WHAT YOU SHOULD DO
What lines of the data hold the string "with"? Pull each one out.
━━ DATA EXTRACT
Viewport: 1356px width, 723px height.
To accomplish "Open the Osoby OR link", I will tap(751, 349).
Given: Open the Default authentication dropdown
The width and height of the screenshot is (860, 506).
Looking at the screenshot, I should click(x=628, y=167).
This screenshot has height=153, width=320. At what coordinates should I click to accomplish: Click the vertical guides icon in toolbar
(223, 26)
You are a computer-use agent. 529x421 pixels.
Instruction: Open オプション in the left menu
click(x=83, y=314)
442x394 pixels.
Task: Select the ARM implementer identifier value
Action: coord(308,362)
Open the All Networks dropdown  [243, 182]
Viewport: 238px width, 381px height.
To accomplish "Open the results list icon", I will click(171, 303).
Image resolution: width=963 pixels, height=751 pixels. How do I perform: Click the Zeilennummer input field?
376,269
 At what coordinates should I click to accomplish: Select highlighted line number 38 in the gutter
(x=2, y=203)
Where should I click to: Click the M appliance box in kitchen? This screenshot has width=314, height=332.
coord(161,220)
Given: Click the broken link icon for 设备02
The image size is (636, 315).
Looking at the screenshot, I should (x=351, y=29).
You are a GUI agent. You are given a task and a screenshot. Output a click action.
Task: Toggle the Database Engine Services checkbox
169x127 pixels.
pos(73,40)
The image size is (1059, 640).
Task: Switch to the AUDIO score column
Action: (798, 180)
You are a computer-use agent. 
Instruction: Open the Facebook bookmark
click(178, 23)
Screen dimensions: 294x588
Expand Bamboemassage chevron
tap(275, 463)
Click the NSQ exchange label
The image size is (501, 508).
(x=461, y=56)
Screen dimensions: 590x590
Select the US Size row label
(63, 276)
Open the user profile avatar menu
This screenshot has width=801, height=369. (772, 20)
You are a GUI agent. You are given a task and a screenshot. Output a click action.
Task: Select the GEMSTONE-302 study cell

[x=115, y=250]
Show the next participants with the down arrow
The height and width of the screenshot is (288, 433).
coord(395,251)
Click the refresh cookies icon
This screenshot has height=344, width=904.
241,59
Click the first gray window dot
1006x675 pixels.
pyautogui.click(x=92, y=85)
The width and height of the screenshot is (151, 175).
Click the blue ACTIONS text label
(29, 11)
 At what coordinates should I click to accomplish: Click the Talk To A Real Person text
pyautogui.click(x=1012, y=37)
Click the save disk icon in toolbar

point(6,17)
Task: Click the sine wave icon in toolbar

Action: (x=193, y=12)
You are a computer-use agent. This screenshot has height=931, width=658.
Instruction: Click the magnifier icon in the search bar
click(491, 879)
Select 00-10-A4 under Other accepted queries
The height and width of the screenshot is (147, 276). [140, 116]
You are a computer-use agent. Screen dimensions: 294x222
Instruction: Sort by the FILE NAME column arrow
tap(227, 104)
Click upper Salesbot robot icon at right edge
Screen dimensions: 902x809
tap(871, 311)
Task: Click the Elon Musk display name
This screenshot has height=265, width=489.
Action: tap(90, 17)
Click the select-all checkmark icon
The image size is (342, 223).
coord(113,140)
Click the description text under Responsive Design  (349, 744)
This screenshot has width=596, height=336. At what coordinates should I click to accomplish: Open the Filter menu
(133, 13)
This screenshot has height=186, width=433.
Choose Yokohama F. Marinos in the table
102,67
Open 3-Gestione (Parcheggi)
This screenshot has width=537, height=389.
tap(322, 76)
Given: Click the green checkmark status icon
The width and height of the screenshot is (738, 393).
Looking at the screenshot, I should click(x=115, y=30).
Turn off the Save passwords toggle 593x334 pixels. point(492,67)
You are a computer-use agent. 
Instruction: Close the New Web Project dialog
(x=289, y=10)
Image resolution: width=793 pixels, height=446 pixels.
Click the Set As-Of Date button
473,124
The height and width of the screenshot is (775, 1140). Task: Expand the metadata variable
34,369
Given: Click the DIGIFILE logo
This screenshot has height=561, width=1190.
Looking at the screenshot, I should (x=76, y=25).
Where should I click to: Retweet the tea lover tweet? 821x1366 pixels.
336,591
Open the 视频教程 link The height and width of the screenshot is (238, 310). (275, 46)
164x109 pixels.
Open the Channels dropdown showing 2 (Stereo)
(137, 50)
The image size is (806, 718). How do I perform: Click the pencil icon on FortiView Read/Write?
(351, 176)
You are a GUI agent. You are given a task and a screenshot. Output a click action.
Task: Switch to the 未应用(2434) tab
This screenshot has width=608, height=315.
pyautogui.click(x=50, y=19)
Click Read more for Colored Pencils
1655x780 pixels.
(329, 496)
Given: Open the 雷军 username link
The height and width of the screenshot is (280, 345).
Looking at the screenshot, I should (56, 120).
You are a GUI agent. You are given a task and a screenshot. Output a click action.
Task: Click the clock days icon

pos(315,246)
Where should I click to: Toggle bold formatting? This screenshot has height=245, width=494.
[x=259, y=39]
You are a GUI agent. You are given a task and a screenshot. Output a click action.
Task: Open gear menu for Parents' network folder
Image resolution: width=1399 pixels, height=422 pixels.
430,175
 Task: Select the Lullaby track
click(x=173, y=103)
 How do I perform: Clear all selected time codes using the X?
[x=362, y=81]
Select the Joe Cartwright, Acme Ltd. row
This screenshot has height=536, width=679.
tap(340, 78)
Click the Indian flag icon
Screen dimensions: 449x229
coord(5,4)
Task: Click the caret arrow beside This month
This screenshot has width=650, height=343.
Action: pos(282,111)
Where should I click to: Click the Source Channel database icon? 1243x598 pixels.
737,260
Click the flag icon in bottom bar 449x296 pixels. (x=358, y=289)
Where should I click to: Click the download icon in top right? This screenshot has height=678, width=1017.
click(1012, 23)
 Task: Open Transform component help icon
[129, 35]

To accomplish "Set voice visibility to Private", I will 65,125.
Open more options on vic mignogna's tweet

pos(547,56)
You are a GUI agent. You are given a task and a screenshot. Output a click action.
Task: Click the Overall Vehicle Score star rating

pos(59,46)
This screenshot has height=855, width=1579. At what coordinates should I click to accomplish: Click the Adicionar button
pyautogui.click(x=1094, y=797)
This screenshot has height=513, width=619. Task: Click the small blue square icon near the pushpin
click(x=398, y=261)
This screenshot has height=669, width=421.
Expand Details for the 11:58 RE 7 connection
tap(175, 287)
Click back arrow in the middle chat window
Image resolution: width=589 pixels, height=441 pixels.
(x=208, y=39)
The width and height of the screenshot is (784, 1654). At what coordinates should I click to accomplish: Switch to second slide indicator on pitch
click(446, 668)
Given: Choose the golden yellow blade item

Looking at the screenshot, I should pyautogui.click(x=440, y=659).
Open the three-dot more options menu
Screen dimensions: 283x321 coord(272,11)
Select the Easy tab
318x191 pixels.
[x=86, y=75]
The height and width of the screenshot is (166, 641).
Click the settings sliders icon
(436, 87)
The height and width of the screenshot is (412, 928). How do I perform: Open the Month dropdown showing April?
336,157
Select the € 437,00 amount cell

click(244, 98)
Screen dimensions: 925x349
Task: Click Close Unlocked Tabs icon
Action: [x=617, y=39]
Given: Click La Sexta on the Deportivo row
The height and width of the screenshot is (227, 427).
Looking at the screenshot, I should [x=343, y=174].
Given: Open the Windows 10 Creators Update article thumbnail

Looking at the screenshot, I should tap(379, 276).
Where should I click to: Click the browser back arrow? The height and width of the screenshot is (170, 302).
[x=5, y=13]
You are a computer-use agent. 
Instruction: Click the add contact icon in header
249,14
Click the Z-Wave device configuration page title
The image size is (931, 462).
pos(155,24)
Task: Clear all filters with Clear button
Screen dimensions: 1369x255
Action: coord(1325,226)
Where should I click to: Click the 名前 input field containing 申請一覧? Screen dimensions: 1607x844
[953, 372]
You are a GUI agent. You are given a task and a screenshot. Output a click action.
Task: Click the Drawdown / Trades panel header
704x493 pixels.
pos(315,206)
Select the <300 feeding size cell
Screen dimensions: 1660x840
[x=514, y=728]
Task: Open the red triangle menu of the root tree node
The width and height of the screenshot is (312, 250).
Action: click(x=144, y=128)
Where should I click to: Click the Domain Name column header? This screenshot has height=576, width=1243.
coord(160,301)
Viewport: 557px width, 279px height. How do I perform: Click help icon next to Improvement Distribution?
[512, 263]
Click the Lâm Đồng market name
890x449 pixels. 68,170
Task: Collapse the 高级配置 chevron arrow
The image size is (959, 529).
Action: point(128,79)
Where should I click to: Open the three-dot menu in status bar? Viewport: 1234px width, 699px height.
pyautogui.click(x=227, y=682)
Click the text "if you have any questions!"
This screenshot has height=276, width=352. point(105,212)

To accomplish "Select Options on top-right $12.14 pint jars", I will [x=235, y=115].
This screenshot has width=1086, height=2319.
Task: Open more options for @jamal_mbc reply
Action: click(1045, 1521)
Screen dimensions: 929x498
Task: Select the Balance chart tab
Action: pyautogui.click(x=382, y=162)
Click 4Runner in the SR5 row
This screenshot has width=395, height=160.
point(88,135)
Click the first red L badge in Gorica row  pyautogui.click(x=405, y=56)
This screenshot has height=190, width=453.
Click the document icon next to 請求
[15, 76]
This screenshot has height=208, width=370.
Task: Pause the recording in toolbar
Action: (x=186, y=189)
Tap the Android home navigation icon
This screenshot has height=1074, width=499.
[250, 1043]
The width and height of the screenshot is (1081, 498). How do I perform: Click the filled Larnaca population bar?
━━━━
RESPONSE FOR THIS EXERCISE
Show the next participants with the down arrow
Task: Clear all filters with Clear button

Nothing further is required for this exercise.